Dal possibile studio dei pollini potrebbe arrivare la risposta alla datazione dell’eruzione del 79 d.C.!

"Il calendario astronomico che si usava nel 79 d.C.  era simile a quello che oggi noi usiamo con piccole differenze.  Dal punto di vista astronomico, per esempio l'equinozio di primavera ricadeva il 22 marzo – ha continuato Caruso - molto simile, adesso è il 20 marzo. Mentre invece l'equinozio di autunno era il 24 settembre, una differenza di soli due giorni rispetto a quello che noi oggi abbiamo nel 2025.

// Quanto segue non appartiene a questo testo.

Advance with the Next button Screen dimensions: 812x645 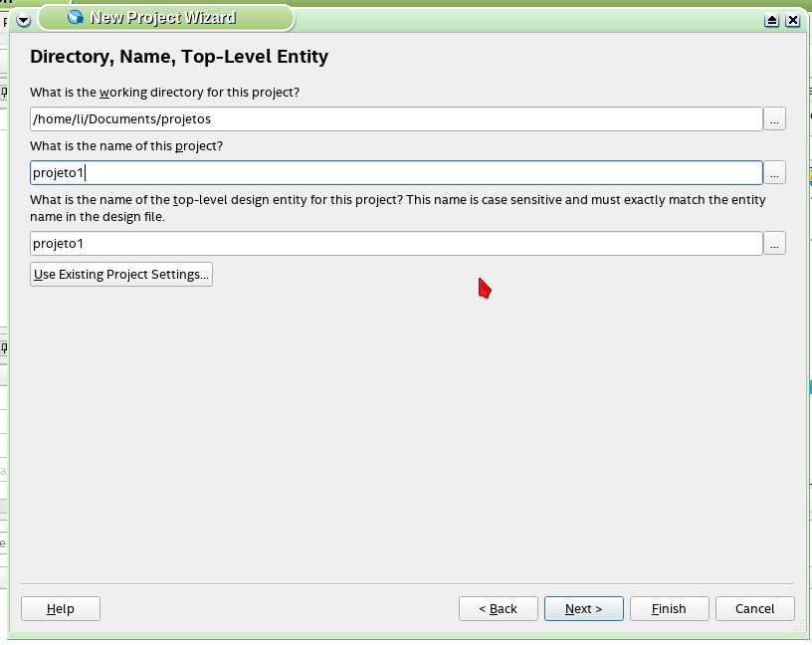[583, 608]
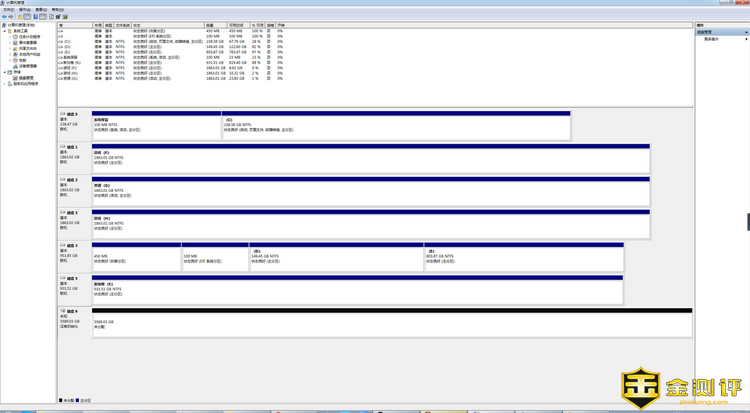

Il problema invece è la posizione della Terra nella rotazione attorno al Sole, perché la posizione e la distanza, che erano diverse rispetto a quella di oggi, possono cambiare effetti climatici,  quindi effetti anche di temperatura media del Pianeta, e questo ha delle ricadute. Si è visto che la posizione rispetto alla distanza ha un impatto fondamentale sulla durata e sulla temperatura media del pianeta.   Potrebbe darsi che nell’Agosto del 79 d.C. ci sia stato un clima con temperature più basse, del resto è stato registrato anche nel passato, pochi anni fa, in cui la temperatura nel periodo estivo è stata più bassa, dovuta a tanti fattori, la distanza Terra-Sole, ma anche l'attività delle macchie solari per esempio. L'attività delle macchie solari non è costante, è ciclica, e quindi in alcune fasi l'aumento o diminuzione delle macchie solari ha un impatto sulla radiazione solare.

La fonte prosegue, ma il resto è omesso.